▶ [TASKS AND EXERCISES]:
a) In the article about the 2020 Indiana attorney general race, who defeated Curtis Hill for the Republican nomination?
b) Write the next few paragraphs of the article on the Indiana attorney general race, picking up after its final sentence.

Democrats aiming to grab Indiana AG's officeNovember 3, 2020
By TOM DAVIES
The Associated Press
INDIANAPOLIS — The race for the Indiana attorney general’s office was the most-contested statewide campaign for this year’s election ballot.
Democrats looking to break the stranglehold Republicans have over state government spent months castigating current Republican Attorney General Curtis Hill over allegations that he drunkenly groped four women during a party, only to see former U.S. Rep. Todd Rokita narrowly defeat Hill for the GOP nomination in July.
Democratic candidate Jonathan Weinzapfel, a former Evansville mayor, said during the campaign he wanted to tone down partisanship in the office of state government’s top lawyer.
Rokita countered as an unabashed President Donald Trump supporter with an aggressive law-and-order and anti-abortion agenda that will continue Hill’s tactics of joining Republican lawsuits against what they regard as federal overreach, such as the Affordable Care Act, or “Obamacare.”
Weinzapfel said he saw no difference between Rokita and Hill over what he called “gross politicization of the office.”
Rokita avoided defending Republican Gov. Eric Holcomb against conservative critics of the coronavirus-related executive orders he’s issued since March, including restrictions on personal movement, forcing some businesses to close and a statewide mask mandate.

▶ [PROVIDED DATA]:

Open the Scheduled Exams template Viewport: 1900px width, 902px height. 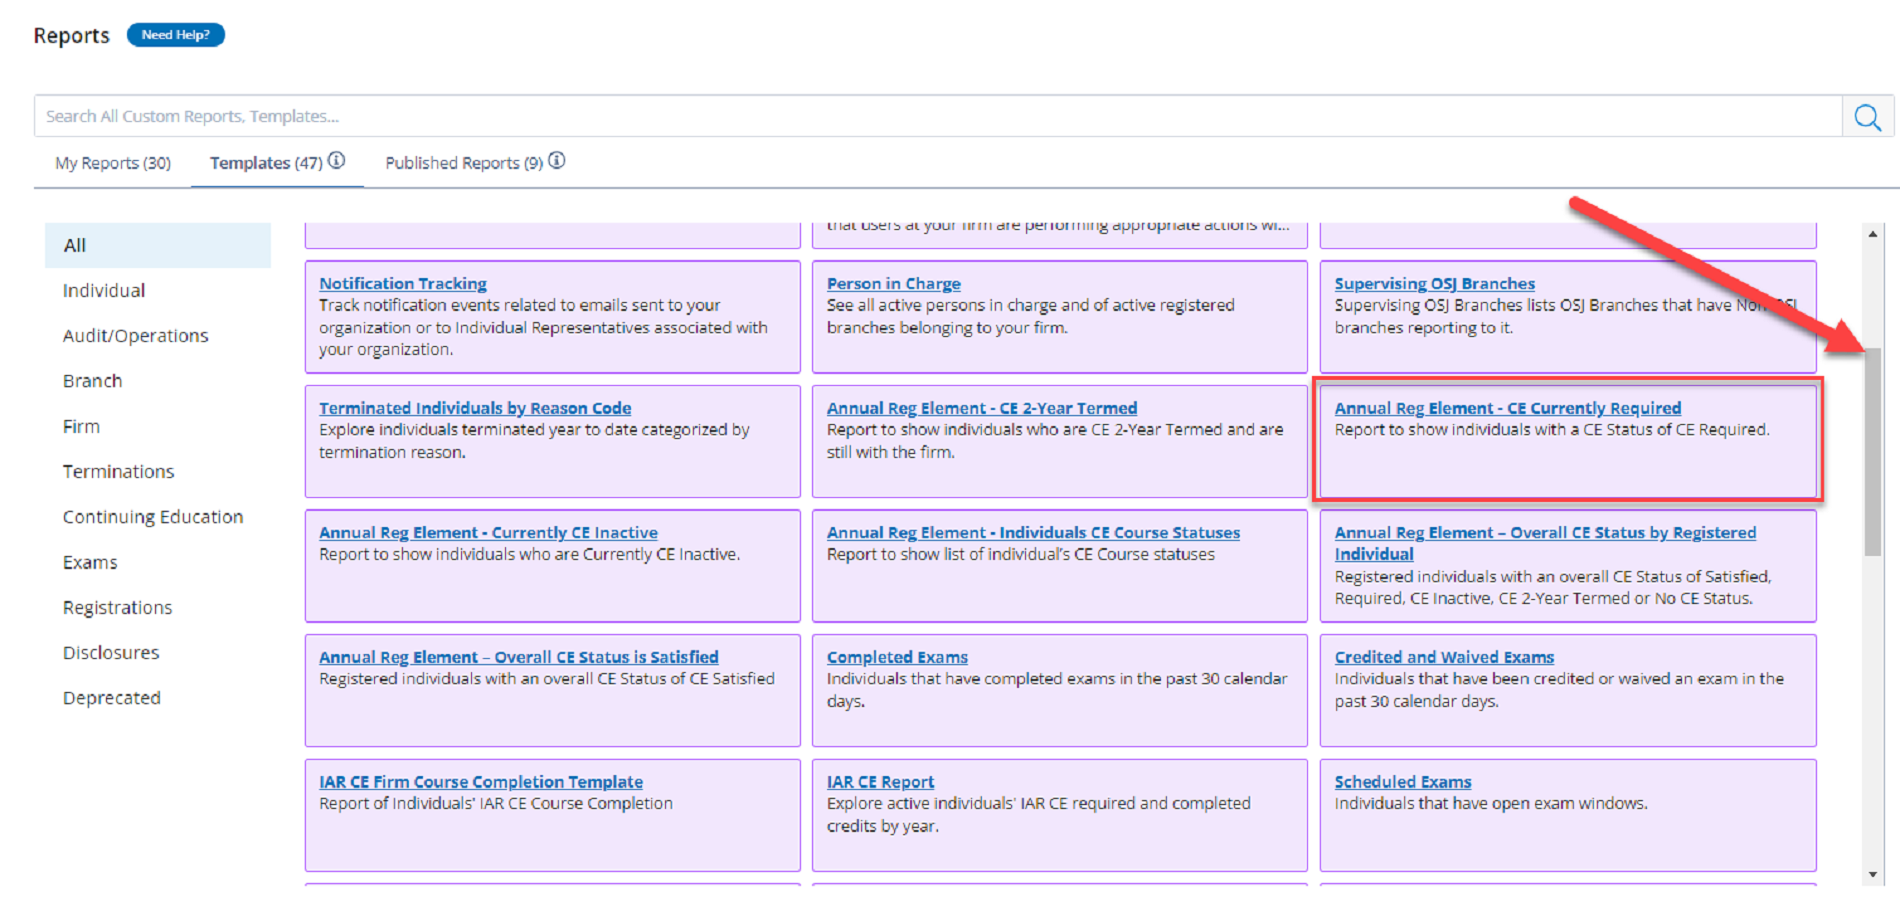1402,782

▶ [RESULTS FOR THE EXERCISE]:
a) Former U.S. Rep. Todd Rokita narrowly defeated Hill for the GOP nomination in July.

b)
Rokita won statewide elections as secretary of state in 2002 and 2006 before he held a central Indiana congressional seat for eight years. He lost a 2018 bid for the Republican U.S. Senate nomination to Mike Braun and unsuccessfully sought the party’s 2016 nomination for governor after then-Gov. Mike Pence became Trump’s vice presidential running mate.
Rokita has faced several controversies, including allegations that his congressional staffers often felt obligated to do political work to help his campaigns. And a 2018 Associated Press analysis of state and congressional spending records revealed that Rokita had spent more than $3 million in public money on advertising campaigns that often coincided with his bids for office.
With Holcomb holding big fundraising and organization advantages for his reelection campaign, Weinzapfel was trying to break the streak of Democratic defeats in statewide races that stretches back to the 2012 election. Republicans also hold commanding majorities in the Legislature, giving Democrats little influence in state government.